**YOUR OBJECTIVE**
Every line below that carries the word "Given" needs to be copied.

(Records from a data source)
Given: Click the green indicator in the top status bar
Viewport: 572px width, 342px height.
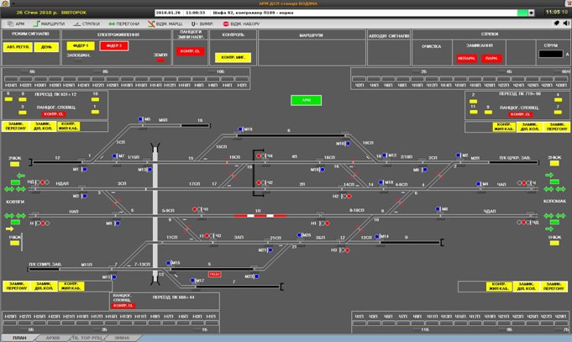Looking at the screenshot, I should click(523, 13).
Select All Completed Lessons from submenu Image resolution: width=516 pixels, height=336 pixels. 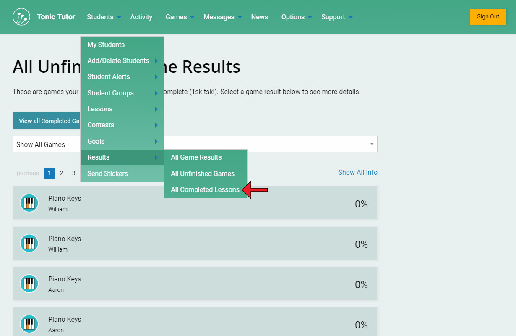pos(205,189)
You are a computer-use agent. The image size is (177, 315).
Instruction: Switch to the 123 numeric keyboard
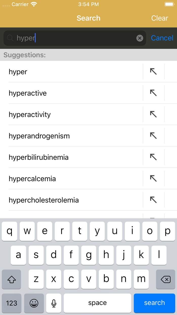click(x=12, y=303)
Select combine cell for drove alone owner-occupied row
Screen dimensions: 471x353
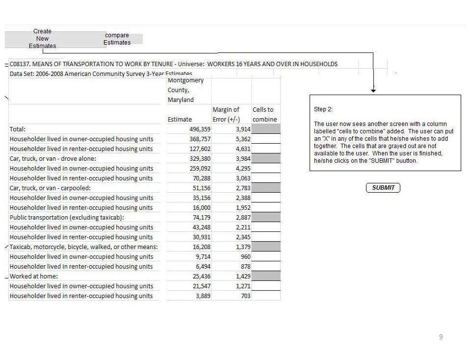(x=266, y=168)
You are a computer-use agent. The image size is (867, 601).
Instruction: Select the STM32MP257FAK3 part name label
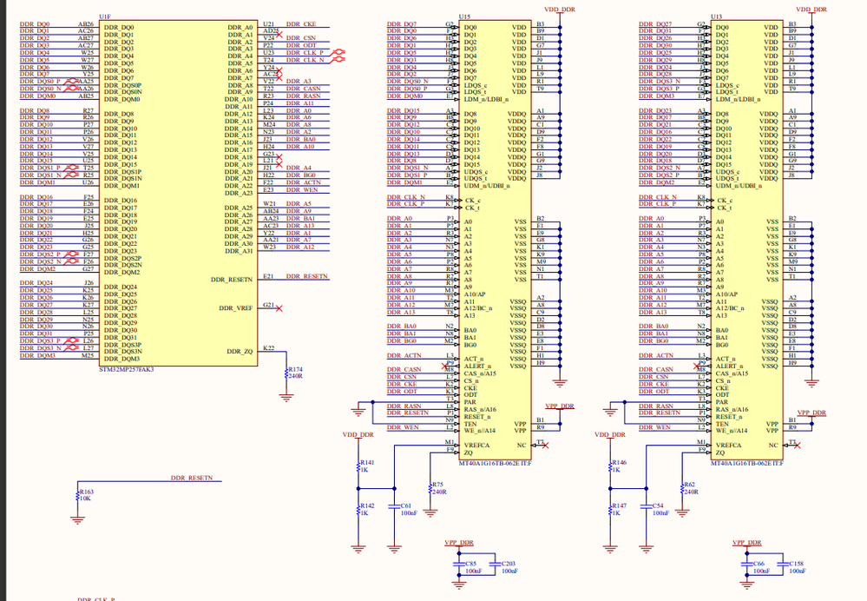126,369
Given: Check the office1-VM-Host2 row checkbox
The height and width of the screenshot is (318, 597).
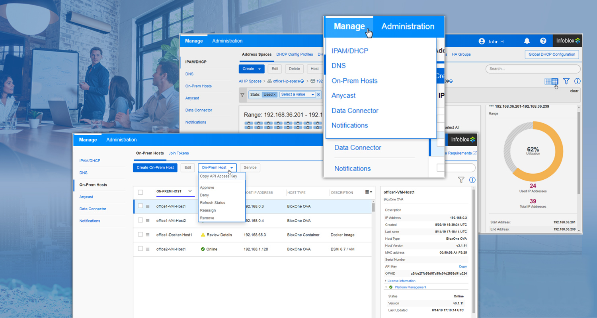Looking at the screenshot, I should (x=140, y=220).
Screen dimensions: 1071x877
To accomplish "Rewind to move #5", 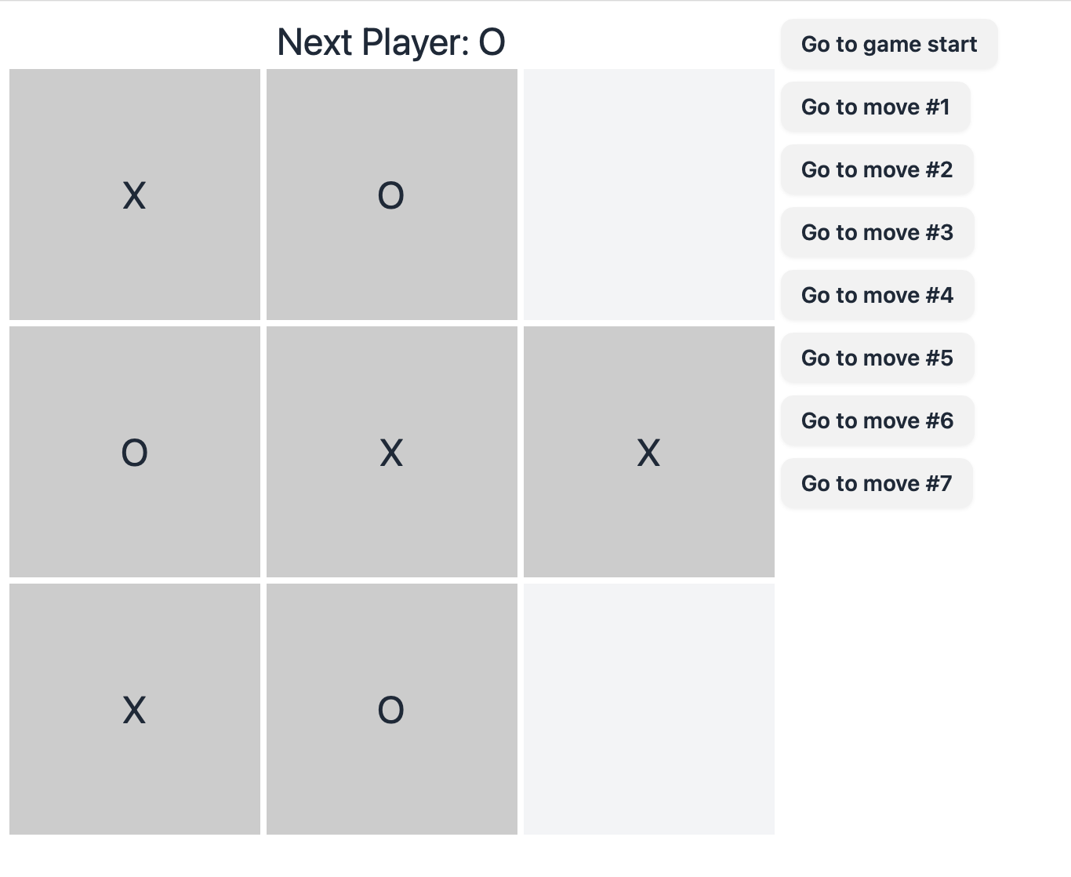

**COMPLETED TASK**
Given: Click the green indicator in the top status bar
Given: Check the office1-VM-Host2 row checkbox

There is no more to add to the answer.